» Stored items
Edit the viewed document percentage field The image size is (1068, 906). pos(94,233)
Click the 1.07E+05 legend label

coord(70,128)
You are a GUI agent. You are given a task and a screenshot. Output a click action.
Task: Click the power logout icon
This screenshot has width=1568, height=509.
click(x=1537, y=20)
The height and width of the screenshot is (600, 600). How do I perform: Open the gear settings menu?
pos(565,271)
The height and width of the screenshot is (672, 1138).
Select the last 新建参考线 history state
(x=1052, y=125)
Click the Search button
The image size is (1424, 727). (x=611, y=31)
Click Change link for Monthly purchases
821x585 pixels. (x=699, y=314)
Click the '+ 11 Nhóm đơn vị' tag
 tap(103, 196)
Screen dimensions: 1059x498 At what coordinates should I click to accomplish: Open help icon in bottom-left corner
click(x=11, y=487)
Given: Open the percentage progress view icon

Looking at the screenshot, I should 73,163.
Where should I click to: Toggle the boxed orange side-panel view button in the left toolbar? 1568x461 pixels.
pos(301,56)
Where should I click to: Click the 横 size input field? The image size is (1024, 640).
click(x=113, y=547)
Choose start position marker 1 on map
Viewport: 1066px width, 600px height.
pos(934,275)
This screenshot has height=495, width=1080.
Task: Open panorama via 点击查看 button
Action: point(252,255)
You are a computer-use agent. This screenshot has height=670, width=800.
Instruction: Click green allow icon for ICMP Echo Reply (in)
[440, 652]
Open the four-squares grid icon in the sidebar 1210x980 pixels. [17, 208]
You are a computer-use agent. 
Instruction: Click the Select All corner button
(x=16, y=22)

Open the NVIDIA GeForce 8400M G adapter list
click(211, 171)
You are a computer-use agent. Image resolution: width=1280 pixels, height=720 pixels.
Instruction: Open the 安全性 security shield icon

» What is needed
If a line of the data contains the string "agent", count it; then give the total alone.

» Exercise result
4